A PLAIN greeting signifying goodwill on Christmas Day was all it took for social media’s moral sentinels to summon a firing squad. In this instance it wasn’t the message that caused offence but the messenger. “Today a saviour has been born to us. He is Christ the Lord.” These words adorn a million cards at this time of the year and bring warmth to the hearts of believers and non-believers alike. This one, though, came from the twitter account of Jacob Rees-Mogg and thus caused apoplexy in an army of the enlightened. Among them were many whose liberal values often evaporate when they suspect Christian sentiments are afoot.

-*-

### TASKS TO PERFORM
- 1) Check each statement against the Christmas greeting text and answer yes or no, quoting the words of the text that decide it: (a) The greeting was posted from Jacob Rees-Mogg's twitter account. (b) The wording of the message itself is what caused the offence. (c) The greeting was sent on New Year's Day.
- 2) Reproduce word for word the part of the Christmas greeting text from "A PLAIN greeting" to "sentiments are afoot.".
The material after this text plays no part in the work here.

### DATA LINES
-*-

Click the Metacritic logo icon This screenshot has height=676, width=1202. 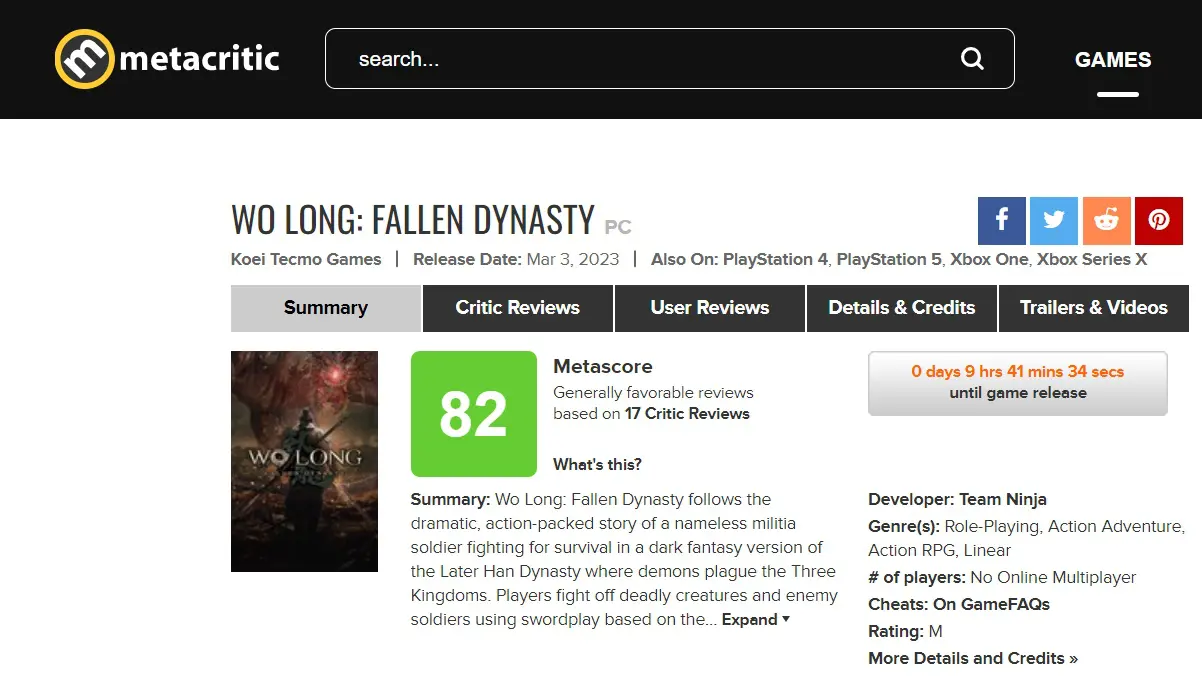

-*-

### SOLUTIONS IN ORDER
- 1)
(a) Yes: "came from the twitter account of Jacob Rees-Mogg"
(b) No: "it wasn’t the message that caused offence but the messenger"
(c) No: "on Christmas Day"

- 2)
A PLAIN greeting signifying goodwill on Christmas Day was all it took for social media’s moral sentinels to summon a firing squad. In this instance it wasn’t the message that caused offence but the messenger. “Today a saviour has been born to us. He is Christ the Lord.” These words adorn a million cards at this time of the year and bring warmth to the hearts of believers and non-believers alike. This one, though, came from the twitter account of Jacob Rees-Mogg and thus caused apoplexy in an army of the enlightened. Among them were many whose liberal values often evaporate when they suspect Christian sentiments are afoot.